Libéral, libertarien, libertaire…? C’eut été trop simple, voire trop simpliste. Le lendemain, le PLIB demande à La Libre Belgique de publier un correctif sur la présentation faite de son parti et de son refus d’être positionné sur un axe gauche-droite :
« Nous ne sommes pas à “la droite de la droite” et, à vrai dire, nous ne sommes même pas à droite, considérant que choisir entre la droite et la gauche revient à choisir les libertés à abandonner ». Et d’ajouter : « Défendant la liberté et les droits de tous les individus, nous ne partageons en rien les positions de certains des partis cités en matière d’immigration ou de liberté religieuse, bien au contraire, ces partis se trouvent être nos premiers adversaires sur ces terrains ».

Axe gauche/droite ? Revenons rapidement sur plusieurs aspects qui nous semblent importants en politique belge et que nous réfutons tout de go : « non, l’axe gauche-droite n’est pas une réalité belge ». A force de lire en français, d’écrire en français, d’entendre le français, de penser en français, on en deviendrait presque Français :
« Il s’agit de demander à des collègues étrangers [autres que Français] de ranger arbitrairement leurs partis nationaux le long d’un axe décimal gauche-droite. Outre son caractère statistique plus que douteux, ce procédé présuppose que les mots gauche et droite revêtent partout le même sens, ce qui est faux » (Seiler, 2011 : 76). Et d’ajouter : « Ainsi les Français s’entêtent à lire la vie politique des autres à travers le prisme d’une dichotomie droite/gauche qui ne convient qu’à la France » (Seiler, 2011 : 115).

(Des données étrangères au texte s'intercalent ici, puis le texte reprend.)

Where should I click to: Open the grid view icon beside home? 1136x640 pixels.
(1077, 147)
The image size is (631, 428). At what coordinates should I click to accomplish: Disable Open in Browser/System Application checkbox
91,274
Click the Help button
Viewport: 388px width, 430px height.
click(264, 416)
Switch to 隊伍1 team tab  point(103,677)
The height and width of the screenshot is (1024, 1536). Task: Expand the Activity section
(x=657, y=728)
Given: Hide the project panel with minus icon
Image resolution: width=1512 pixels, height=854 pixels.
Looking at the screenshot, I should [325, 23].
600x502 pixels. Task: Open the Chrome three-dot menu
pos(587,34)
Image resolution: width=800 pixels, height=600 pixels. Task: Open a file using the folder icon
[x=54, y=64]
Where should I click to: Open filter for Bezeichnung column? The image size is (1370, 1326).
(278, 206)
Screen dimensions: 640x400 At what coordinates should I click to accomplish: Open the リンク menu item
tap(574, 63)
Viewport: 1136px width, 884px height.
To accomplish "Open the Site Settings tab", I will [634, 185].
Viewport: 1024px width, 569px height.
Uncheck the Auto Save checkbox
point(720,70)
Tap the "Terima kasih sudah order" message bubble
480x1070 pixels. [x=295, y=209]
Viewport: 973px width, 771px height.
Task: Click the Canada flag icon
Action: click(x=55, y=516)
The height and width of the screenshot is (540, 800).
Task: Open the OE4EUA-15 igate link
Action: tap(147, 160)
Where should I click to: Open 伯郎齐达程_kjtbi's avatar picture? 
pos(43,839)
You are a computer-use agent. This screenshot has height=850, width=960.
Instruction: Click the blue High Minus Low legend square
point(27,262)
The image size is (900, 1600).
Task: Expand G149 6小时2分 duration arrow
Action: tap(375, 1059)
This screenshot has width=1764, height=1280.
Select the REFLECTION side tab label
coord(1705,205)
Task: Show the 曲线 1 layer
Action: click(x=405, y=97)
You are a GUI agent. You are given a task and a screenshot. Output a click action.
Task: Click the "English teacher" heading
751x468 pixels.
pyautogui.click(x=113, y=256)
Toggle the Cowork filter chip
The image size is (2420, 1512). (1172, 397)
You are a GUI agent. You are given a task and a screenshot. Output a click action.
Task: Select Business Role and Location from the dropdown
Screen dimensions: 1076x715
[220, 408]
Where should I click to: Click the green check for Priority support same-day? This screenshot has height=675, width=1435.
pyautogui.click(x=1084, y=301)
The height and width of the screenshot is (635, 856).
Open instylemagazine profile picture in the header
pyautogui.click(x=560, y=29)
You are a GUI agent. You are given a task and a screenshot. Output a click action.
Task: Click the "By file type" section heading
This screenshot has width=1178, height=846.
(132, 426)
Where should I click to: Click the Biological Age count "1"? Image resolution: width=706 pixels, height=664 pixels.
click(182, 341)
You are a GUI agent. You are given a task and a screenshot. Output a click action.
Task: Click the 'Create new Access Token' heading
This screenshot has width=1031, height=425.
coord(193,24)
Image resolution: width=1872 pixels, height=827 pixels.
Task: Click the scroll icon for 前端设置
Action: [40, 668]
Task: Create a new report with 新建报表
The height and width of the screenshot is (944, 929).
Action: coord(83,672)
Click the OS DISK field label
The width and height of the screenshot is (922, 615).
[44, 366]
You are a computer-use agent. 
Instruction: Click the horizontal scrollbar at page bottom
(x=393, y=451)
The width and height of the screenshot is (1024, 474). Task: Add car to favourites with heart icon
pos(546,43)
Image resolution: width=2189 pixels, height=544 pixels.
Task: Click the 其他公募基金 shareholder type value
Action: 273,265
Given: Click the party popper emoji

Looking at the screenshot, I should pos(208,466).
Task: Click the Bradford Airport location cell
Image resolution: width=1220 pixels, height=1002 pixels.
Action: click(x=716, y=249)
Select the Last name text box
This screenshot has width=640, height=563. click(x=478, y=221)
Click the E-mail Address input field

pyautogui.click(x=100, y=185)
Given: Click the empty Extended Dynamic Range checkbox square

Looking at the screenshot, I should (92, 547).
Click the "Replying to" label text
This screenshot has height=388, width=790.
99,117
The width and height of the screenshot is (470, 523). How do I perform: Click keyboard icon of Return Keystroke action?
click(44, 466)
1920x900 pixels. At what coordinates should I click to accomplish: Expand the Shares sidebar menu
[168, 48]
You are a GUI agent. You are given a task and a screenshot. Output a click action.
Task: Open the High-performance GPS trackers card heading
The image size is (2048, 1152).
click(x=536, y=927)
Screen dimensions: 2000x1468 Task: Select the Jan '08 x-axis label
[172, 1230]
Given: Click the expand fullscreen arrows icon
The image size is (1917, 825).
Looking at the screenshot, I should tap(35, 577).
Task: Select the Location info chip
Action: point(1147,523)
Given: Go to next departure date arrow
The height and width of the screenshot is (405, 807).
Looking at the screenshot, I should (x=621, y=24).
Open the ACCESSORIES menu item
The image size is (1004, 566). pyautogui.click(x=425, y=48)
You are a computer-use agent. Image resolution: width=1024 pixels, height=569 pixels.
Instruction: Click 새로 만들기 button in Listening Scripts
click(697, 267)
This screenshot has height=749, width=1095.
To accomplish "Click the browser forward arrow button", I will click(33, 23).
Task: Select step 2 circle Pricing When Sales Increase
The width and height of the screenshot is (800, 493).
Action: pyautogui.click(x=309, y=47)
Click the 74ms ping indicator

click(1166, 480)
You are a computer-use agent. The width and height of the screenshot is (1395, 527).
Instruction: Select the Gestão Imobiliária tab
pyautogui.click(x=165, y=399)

En soi, le PLIB avait donc raison de refuser son cantonnement sur cet axe gauche/droite inopérant en Belgique, et ce, pour plusieurs raisons. Premièrement, s’il est admis de considérer la sécurité sociale comme de gauche et l’immigration comme de droite, comment classer une préférence politique comme l’environnement, l’énergie, le développement local, la santé ? A gauche toute pour l’environnement ? Deuxièmement, la question de la « mesure » de ce qui est de gauche ou de droite dans les arguments politiques est centrale car la manière dont argumente le MR ou le PS, par exemple, sur la sécurité sociale pourrait s’avérer diamétralement différente. Il conviendrait, dans ce cas, d'analyser phrase par phrase les programmes électoraux et leur donner une valeur (“+” et “-”) afin de savoir ce qui revient à la gauche et ce qui revient à la droite dans l’argumentaire. Le MR pourrait très bien être considéré alors de gauche dès qu’il défendrait un refinancement de la sécurité sociale. Troisièmement, les préférences vis-à-vis de certaines politiques tendent à se différencier au nord et au sud du pays, ce qui donnerait des valeurs ainsi différentes sur un axe gauche/droite qui réduirait le caractère comparable entre les deux groupes linguistiques à une peau de chagrin. Nous préférons, à l’axe gauche/droite, l’approche par les clivages politiques et les familles politiques (libérale, socialiste, chrétienne et écologiste) que nous pouvons aisément identifier en Belgique (voir, à ce sujet, Lipset, Rokkan, 2008 ; Sartori, 2011 ; Delwit, al., 2011 ; Dandoy, al., 2013). Cette approche décrit, en effet, clairement un processus d’émergence historique d’un système politique comme le nôtre, son évolution, la construction politique des partis basée sur un modèle explicatif, les clivages (Centre-périphérie, Etat-Eglise, Agriculture-industrie, Possédant-travailleur) qui se sont constitués historiquement au travers de moments critiques et d’enjeux particuliers. Ces clivages se répartissent autour d’un référentiel espace/temps autour de deux axes (territorial et fonctionnel) et de deux temps révolutionnaires (révolution national et révolution agro-industrielle).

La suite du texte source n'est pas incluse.